═══ Passage to read ═══

New opportunities for satellites in agriculture
Tuesday, 29 January 2019
Satellite technology has been a part of everyday life for many decades – weather forecasting since 1960, communications (1962), television (1989) and automotive navigation systems (1990). The latter led to steering guidance and enabled precision farming. The first Earth observation satellite was launched in 1972, but for many years, remotely-sensed images of our environment and global land use have been, as far as farmers and growers have been concerned, simply remote – tools for meteorologists and academics.
However, as technologies have developed, satellite images have become ever more familiar through everyday uses such as weather forecasts and mapping applications. Advances in image resolution mean that satellite imagery can now reveal meaningful detail in growers’ fields, and increases in satellite revisit rates mean that these observations are beginning to be made frequently enough to allow crop management decisions to be made.
Costs have also fallen dramatically - following the launch of the European Space Agency’s ESA’s Sentinel programme, satellite imagery is now available free of charge.
To help growers take advantage of these developments, we commissioned the UK’s leading authority for satellite technology, the Satellite Applications Catapult, to produce Satellites for Agriculture. The report is an overview of the vast range of opportunities becoming available to farmers and growers from the space sector. Benefits include:
- Assisting with detecting and controlling pests and disease
- Understanding water and nutrient status
- Planning crop nutrition programmes
- Informing in-season irrigation
- Predicting yields
- Estimating harvest timing
Satellites for Agriculture also explores the scope of current technology for environmental monitoring and presents some new opportunities in communications, including the Internet of Things (IoT) and introduces the vision for Earth observation developments for the coming decades.

═══

According to the article on satellites in agriculture, in what year was the first Earth observation satellite launched?

═══ Given information ═══

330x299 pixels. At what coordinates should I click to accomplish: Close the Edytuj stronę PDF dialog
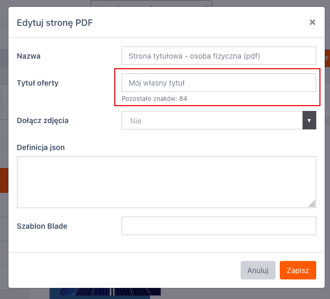tap(312, 22)
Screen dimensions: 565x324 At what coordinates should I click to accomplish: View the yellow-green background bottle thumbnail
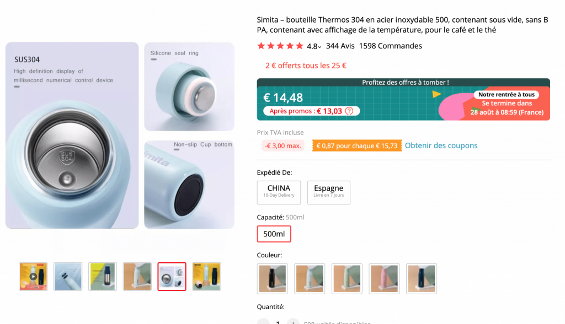pos(103,276)
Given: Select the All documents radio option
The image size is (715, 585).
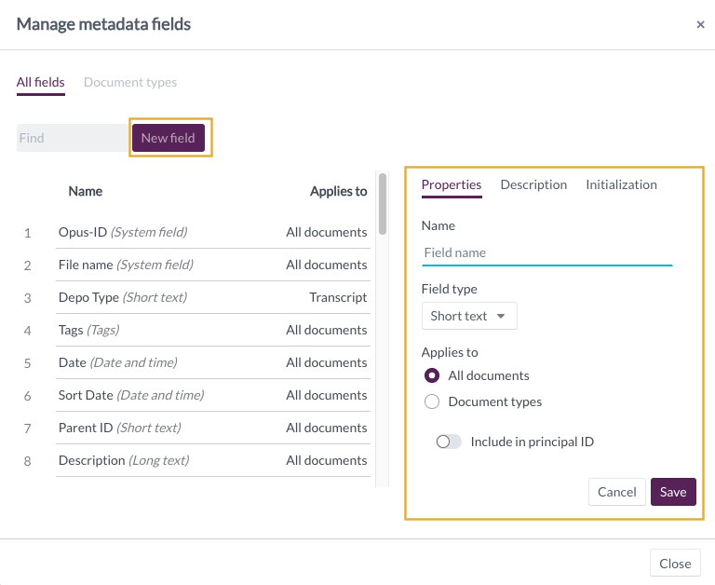Looking at the screenshot, I should pos(432,375).
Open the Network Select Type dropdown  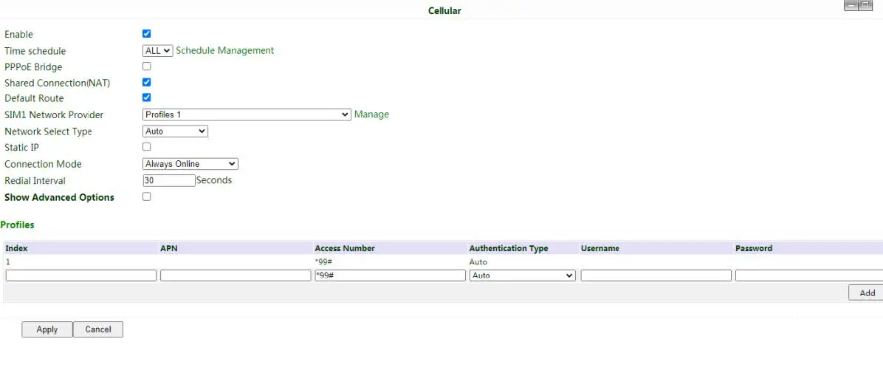coord(175,131)
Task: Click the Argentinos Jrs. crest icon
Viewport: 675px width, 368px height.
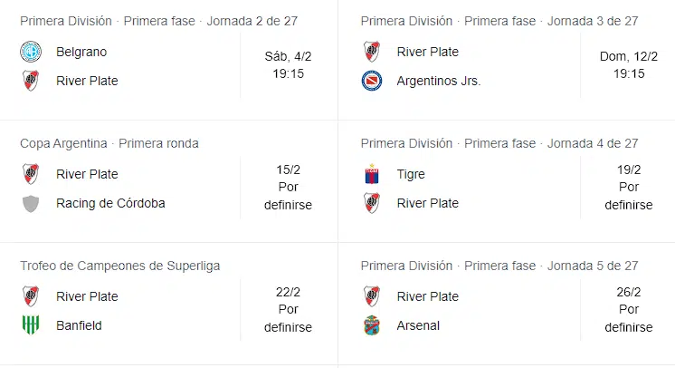Action: (372, 81)
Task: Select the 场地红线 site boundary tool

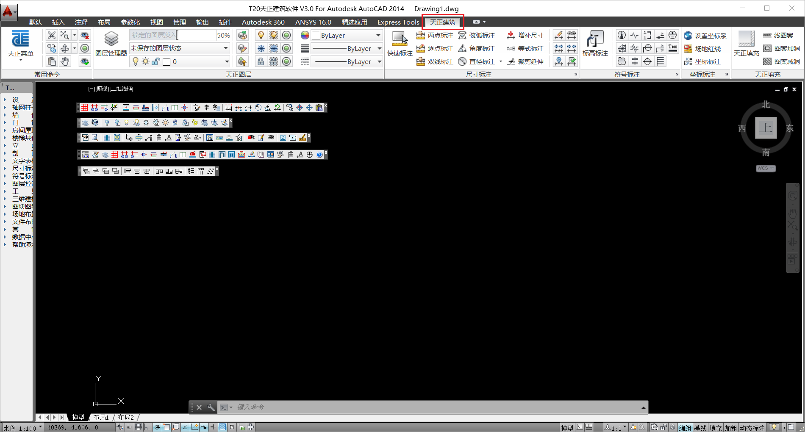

═══

- _Solution to the exercise_: 1972